3. Create Categories
Once you have your audience in mind, it’s time to create categories for your website to-do list so that you can start sorting your tasks. Your categories should fit into your workflow, and can be customized. I recommend starting with something like the following:
This category is for tasks that are critical to being able to serve your audience.
These are tasks that build trust and improve your audience’s experience on your website.
These are changes that are nice, but don’t necessarily solve a problem for your audience.
These are changes that seem like a good idea, but will actually make serving your audience more difficult.
4. Sort Your Tasks by Priority
Step 3 undoubtedly has you thinking about your list, but please don’t stop yet!
Writing your organized list in categories is essential to creating a plan of action that will keep you on track. Having your sorted list written down is the only way to keep your head when the sparkly, glittery, shiny object syndrome strikes.
Some examples of essential tasks might be:
- Broken links to essential products or pages
- Broken widgets or plug-ins
- Site security issues such as SSL certificates, etc.
- Updates to WordPress, plugins, themes, etc. – especially if there are security fixes
- Missing pages or information about your product or service
- Outdated contact information
Important tasks might include:
- Design changes to improve readability
- Improvements to navigation menus and titles
- SEO optimization
- Accessibility improvements
- Making sure copy is clear and not misleading
- Improving branding to connect better with your client
- Building trust (consistent voice, social proof, case studies)

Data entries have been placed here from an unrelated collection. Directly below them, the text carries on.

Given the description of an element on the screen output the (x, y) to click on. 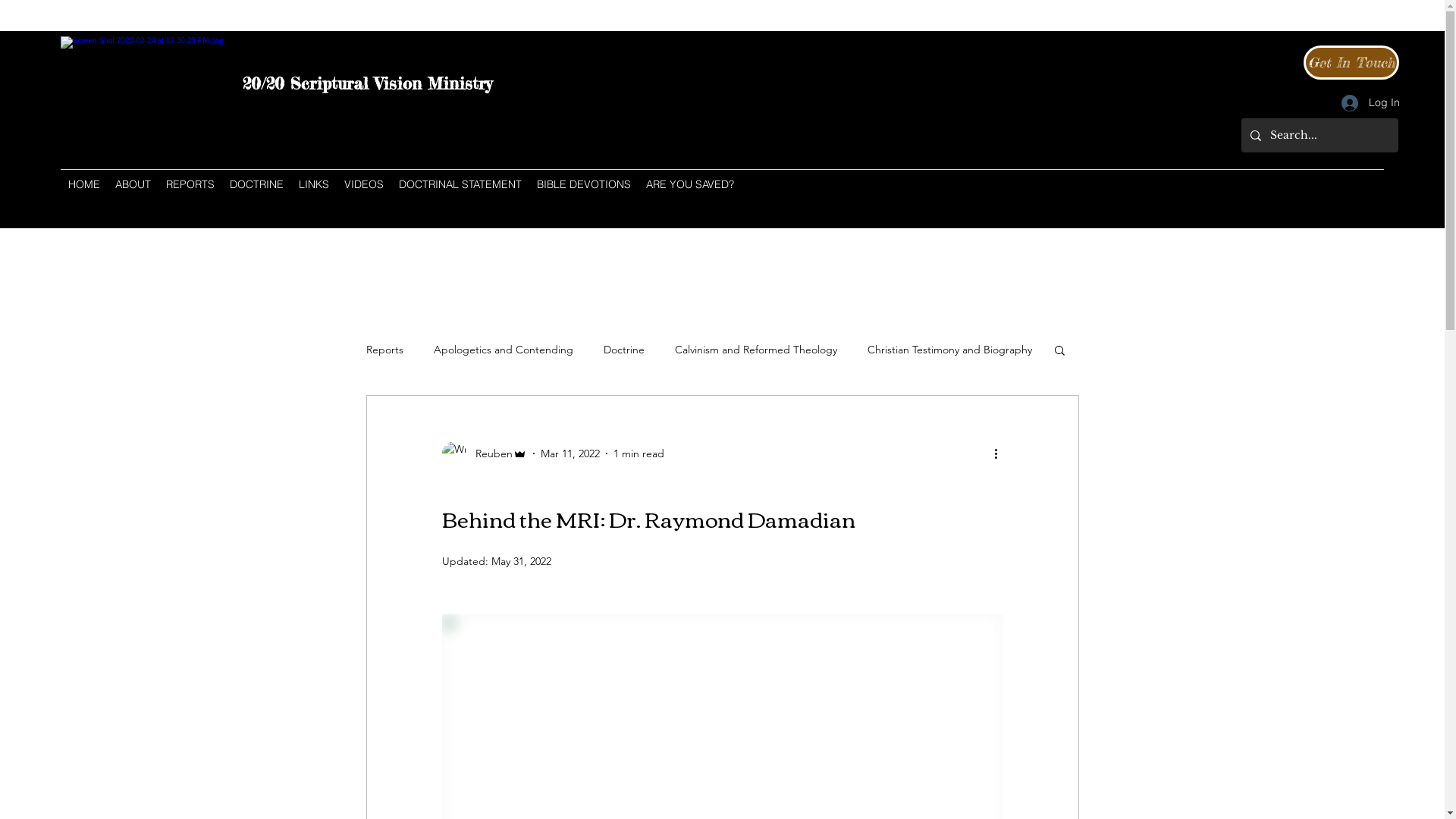
HOME Element type: text (83, 183)
Christian Testimony and Biography Element type: text (949, 349)
ABOUT Element type: text (132, 183)
20/20 Scriptural Vision Ministry Element type: text (367, 82)
REPORTS Element type: text (190, 183)
Log In Element type: text (1364, 102)
Reports Element type: text (383, 349)
Apologetics and Contending Element type: text (503, 349)
BIBLE DEVOTIONS Element type: text (583, 183)
LINKS Element type: text (313, 183)
DOCTRINE Element type: text (256, 183)
VIDEOS Element type: text (363, 183)
Get In Touch Element type: text (1351, 62)
Doctrine Element type: text (623, 349)
DOCTRINAL STATEMENT Element type: text (460, 183)
Calvinism and Reformed Theology Element type: text (755, 349)
Reuben Element type: text (483, 453)
ARE YOU SAVED? Element type: text (689, 183)
Given the description of an element on the screen output the (x, y) to click on. 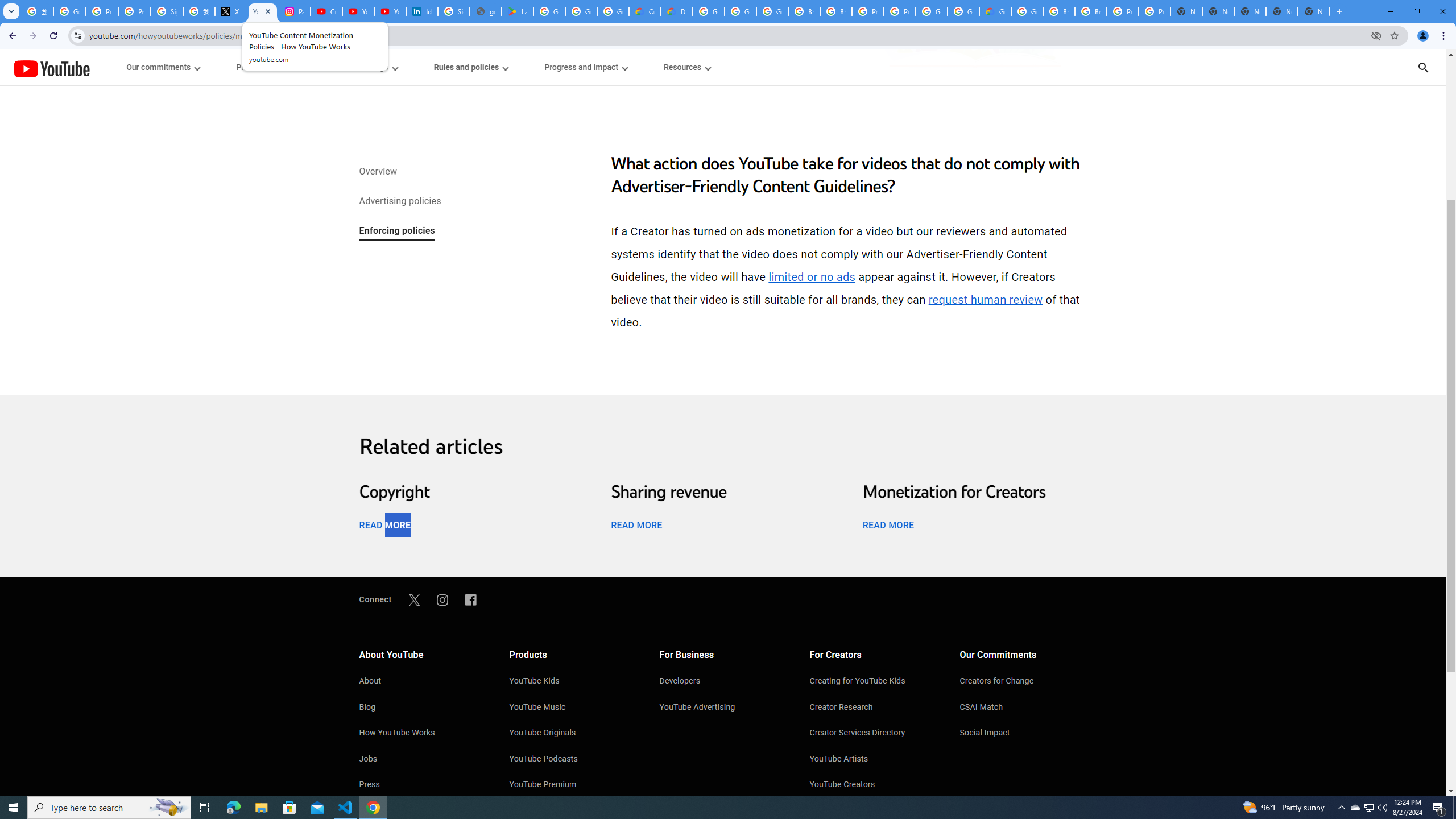
New Tab (1313, 11)
YouTube Podcasts (573, 759)
Instagram (442, 599)
New Tab (1338, 11)
YouTube Artists (873, 759)
YouTube Premium (573, 785)
YouTube Kids (573, 682)
YouTube Originals (573, 733)
YouTube Music (573, 708)
Chrome (1445, 35)
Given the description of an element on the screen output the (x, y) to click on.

- Correcting any outdated information
- Correcting other links
- Ensuring branding is consistent on social media channels
A few useful tasks could be:
- Archive out-of-date articles
- Freshen up web design or copy
- Update photos
- Add a new design element
Don’t do these, no matter how tempting they seem:
- Trendy design elements that distract your audience from your message
- Marketing techniques that aren’t a good fit for your audience
- Design elements or copy that could cause misunderstanding
- Animations that slow your site down without doing anything to build audience relationships
Act on Your Plan
Now that you’ve got a prioritized to-do list, you’re ready to get to work. For projects you’ll be handling yourself, consider setting aside regular blocks of time to make your updates. If you will be working with a designer or developer to solve various challenges, your list will help you both focus on the most important updates. Being able to communicate your needs clearly will save time and money.
Avoid getting distracted by less-important projects, but if you have tasks that combine easily, feel free to tackle them together! For instance, if you’re going through all of your old articles to update broken links, and run across some that need to be archived, it’s a great use of time to just click to archive while the article is in front of you, even though that task falls lower down in your priorities.
Save your wishes for wells, and dandelions, and birthday candles. Save your wish list for laundry and dishes. You won’t need them for your website to-do list anymore, because your website to-do list is now a strategic PLAN that will really work for you!